Normally Maxi Minx is the bleeding heart liberal creature lover in our household and her little sister Midi is the thug. So I was a bit surprised to see Midi sprout her pink fluffy halo.
While Maxi was at school this morning, I ousted Midi and Mini into the back garden to get some fresh air and exercise (yep, just like puppies they need it or they go bonkers. In fact, Midi still chews her shoes and Mini chomps and dribbles over everything, but that’s another story). Mini busied herself making marks on everything with her jumbo chalks (…tick…’Mine’…stroke…’Mine!’…scribble…’Mine-mine!’) whilst Midi scrabbled about on her hands and knees, clucking away to herself.
“What’s on your hand?” I asked, before spotting that she was gently stroking a half-dried-out slug that was warily waggling its antennae at her, near its death-throes.
“It Mr Slug; he like a snail, but he got no shell! Pooooooor Mr Slug,” Midi cooed, gingerly picking it up to place it lovingly on the wet grass.
She paced up and down our little patio, patiently following all the silver slug trails to their mostly-dead originators, before rescuing them to the grass. Perhaps it’s just as well she doesn’t see the soles of my shoes when *I’ve* been out gardening… However, my Midi is still my Midi – she crumbled up some dessicated worms for her pet slugs as food before auntering indoors for a quick game of ‘barbecue the dolly’ before lunch.
That reminds me of the conversation I unwittingly got into on the drive to the supermarket last week. I’ve got a terrible habit of blethering away in a kind of stream of consciousness while I’m driving with the girls: “Oh look, there’s a cow. Oh look, there’s a cool-shaped cloud. Oh look, there’s a dead teenager thrown out his windscreen after that high speed crash”. Anyway, as we swung round the roundabout, I remarked on the lorry full of lambs off to the abatoir.

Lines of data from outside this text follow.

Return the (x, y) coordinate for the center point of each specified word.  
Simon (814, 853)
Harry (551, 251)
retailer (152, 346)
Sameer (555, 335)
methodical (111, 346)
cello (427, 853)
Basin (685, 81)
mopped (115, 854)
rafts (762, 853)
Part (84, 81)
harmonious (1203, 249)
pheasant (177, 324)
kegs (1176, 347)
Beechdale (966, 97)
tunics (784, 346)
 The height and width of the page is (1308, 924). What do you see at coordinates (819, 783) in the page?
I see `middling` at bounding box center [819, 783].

“What’s an abatoir, Mummy?” drifted the sweet little voice of my eldest, most sensitive, little girl, Maxi, from the back seat. Um, well, it’s the place where they turn lambs and sheep into joints and chops and things for dinner, I explained, hedging it a bit.
“What, they get lambs and they chop them up? They go, ‘chop-chop-chop’ with them? With big axes and knives?” quizzed Midi in a horrified whisper, catching on faster than I really give a 3 year old credit for. Oh crap.
“Um…yes,” I admitted weakly, then shouted the ultimate distraction: “Oh look, a rainbow!” Bingo. I’m the Mummy and I’m still the boss. For now.